VERIZON MEDIA PLATFORM
In early 2006, we were still only feeding videos to ABC.com
, and a handful of mobile partners. We used an Excel spreadsheet to manually track the entire workflow. "If you do a 'Lost' sneak peek, send it to ABC, GoTV, and Helio, but don't send it here, here or here. Start it on this date, end it on this one."
The spreadsheet also described transcoding rules. "If it goes here, it has to be Windows 9 at 320x240. If it goes there, it has to be 640x480 H.264," and so on. It also contained the rules for FTP, including who got emailed when the job was complete.
Seeing how much time we were spending managing this with just three or four partners and hand-writing much of the metadata, we quickly realized that we were going to have to hire a new person or two for every new partner we took on, in order to shepherd all the transcoded files through the processes outlined in the Excel spreadsheet, send the media, metadata, and alert the partners.

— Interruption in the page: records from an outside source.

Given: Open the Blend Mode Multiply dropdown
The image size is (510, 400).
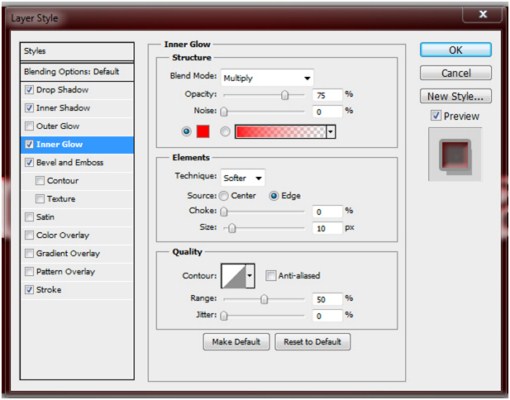Looking at the screenshot, I should 267,78.
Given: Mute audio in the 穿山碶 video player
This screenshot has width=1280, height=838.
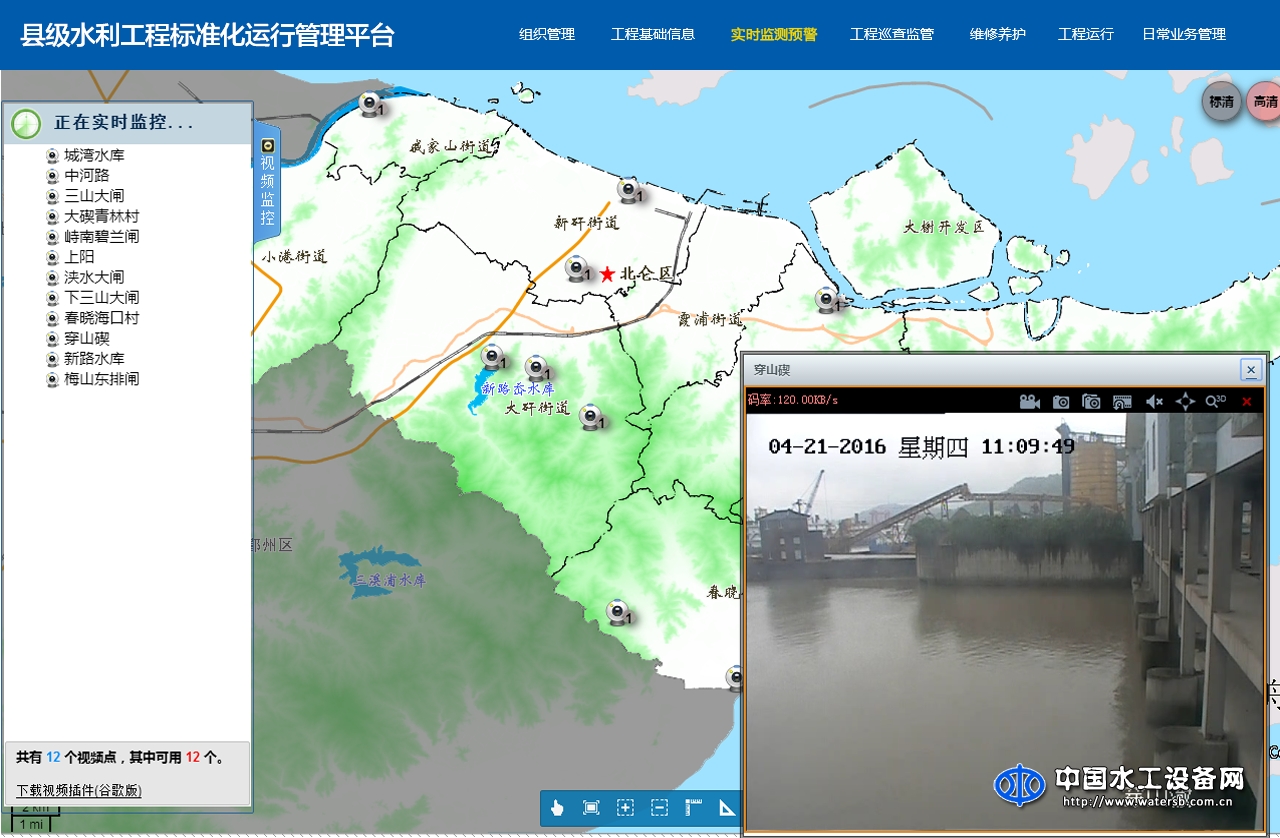Looking at the screenshot, I should 1153,401.
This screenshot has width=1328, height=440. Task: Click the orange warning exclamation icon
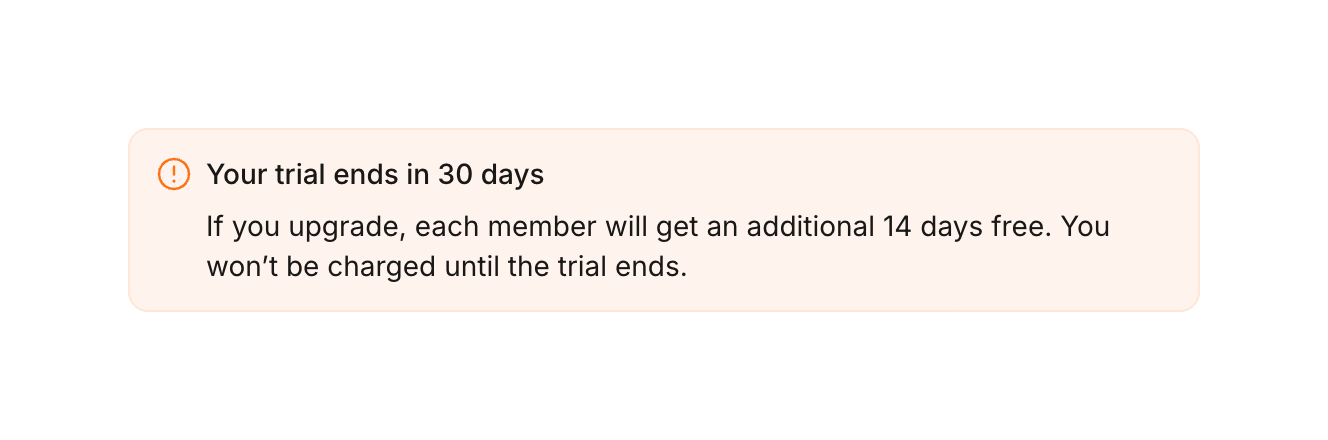point(174,174)
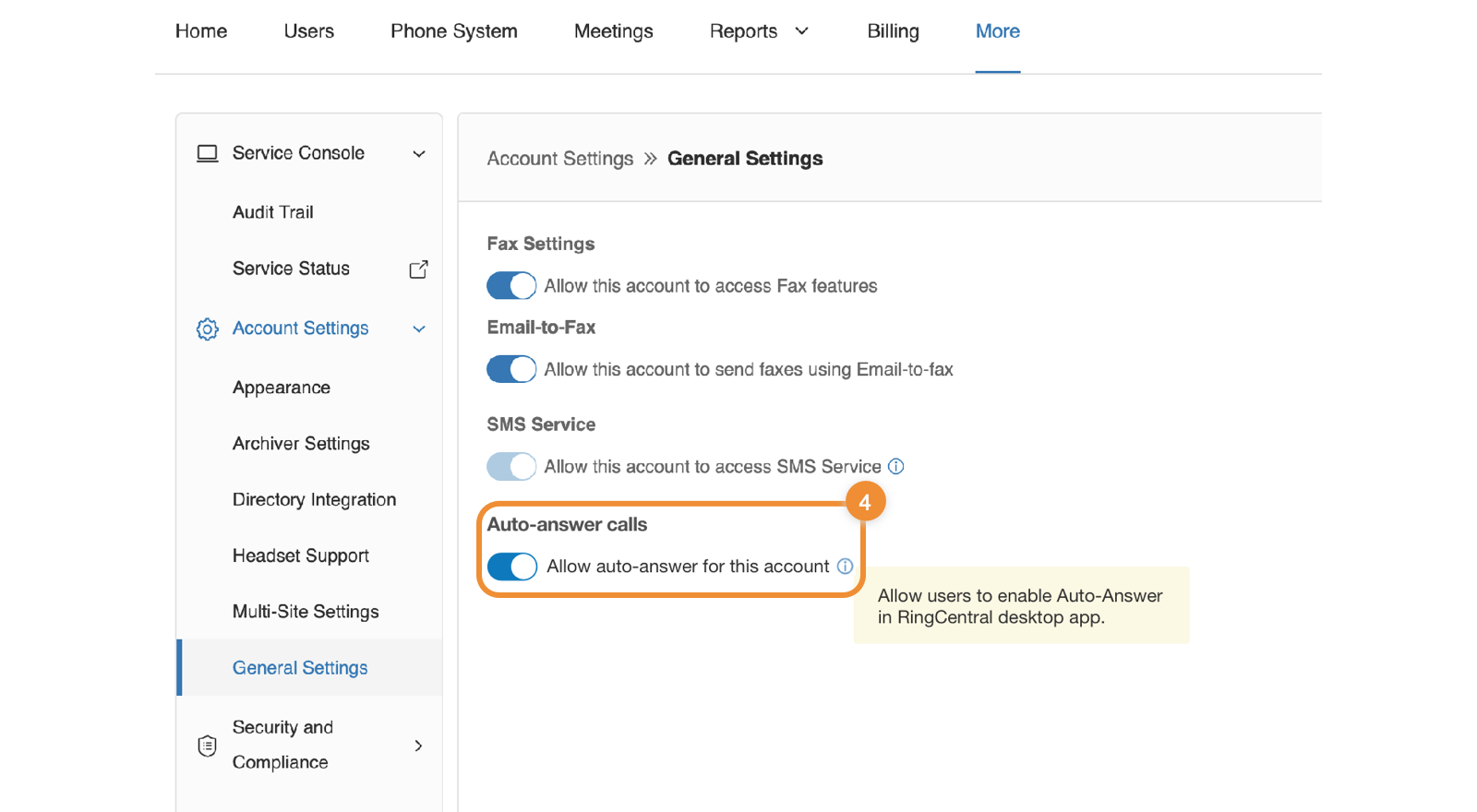
Task: Go to Account Settings breadcrumb link
Action: pos(560,159)
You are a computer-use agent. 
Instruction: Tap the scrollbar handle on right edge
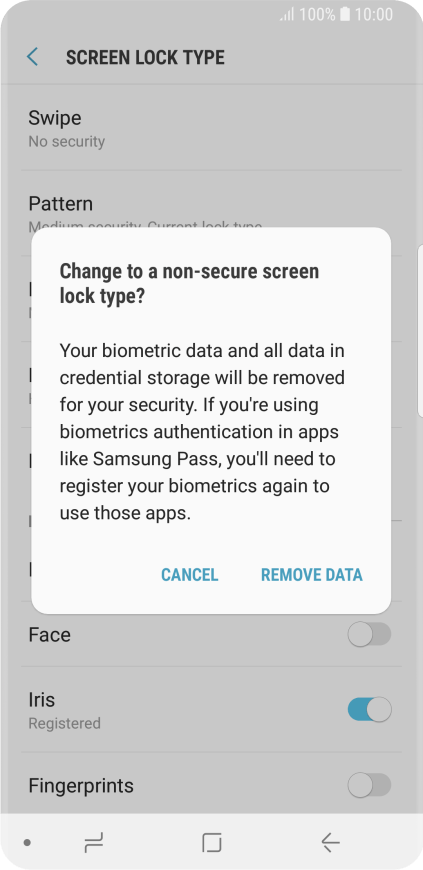(x=420, y=330)
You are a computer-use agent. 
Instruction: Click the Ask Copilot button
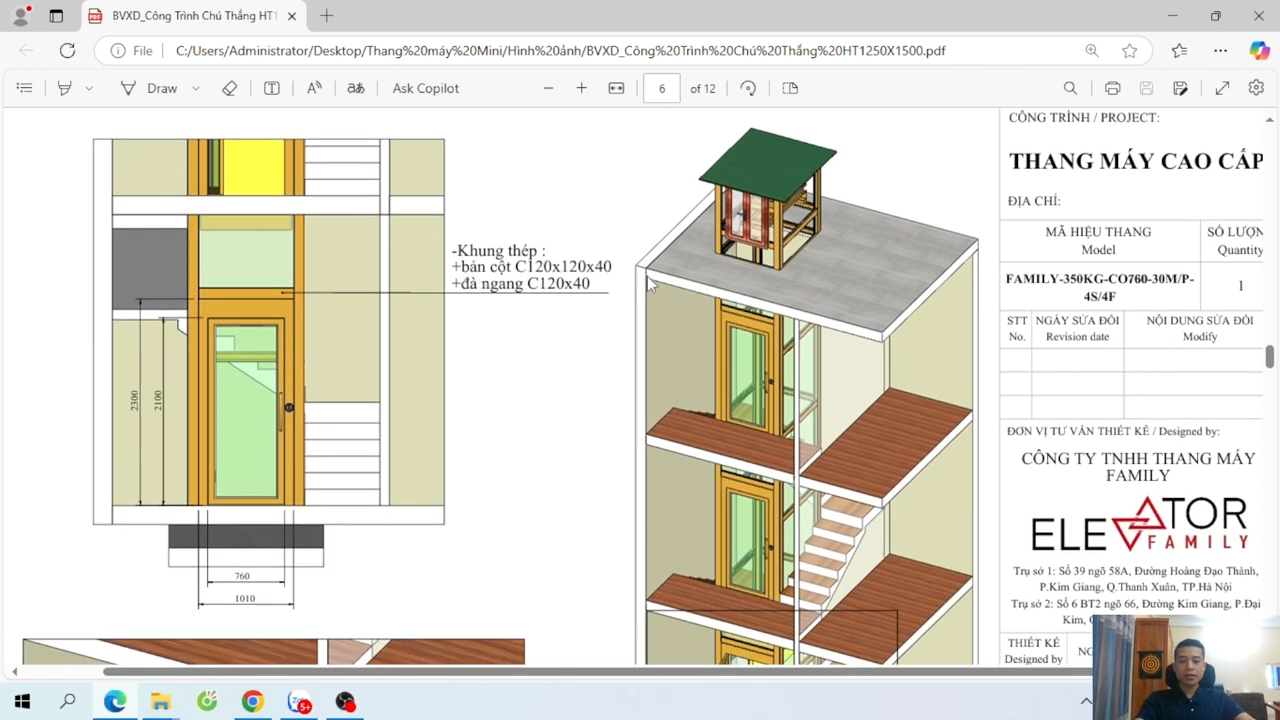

That's when we made our third big decision, to use a program made by Verizon Business called the Media Platform. It automates much of what we do, and tracks all of it. As part of delivering 200,000 files every month, we can have hundreds of different ways to deliver the program metadata ALONE! Not the files -- just the metadata. Once you add in the different video formats for each and every partner, you can have thousands of different combinations.
Media Platform shows us everything, using a simple software dashboard. There's a big green check that says, for example, "I know for a fact that I successfully delivered 5 JPEGs, 4 AIFF tracks and an MPEG 2 file, and I sent the XML. I'm good." We also see any failures. If someone's FTP servers go down and they can't accept our delivery, we get a red X telling us to check what's wrong.
It doesn't get much simpler than that.
Episodes for ABC's Wipeout as seen from the iPad app.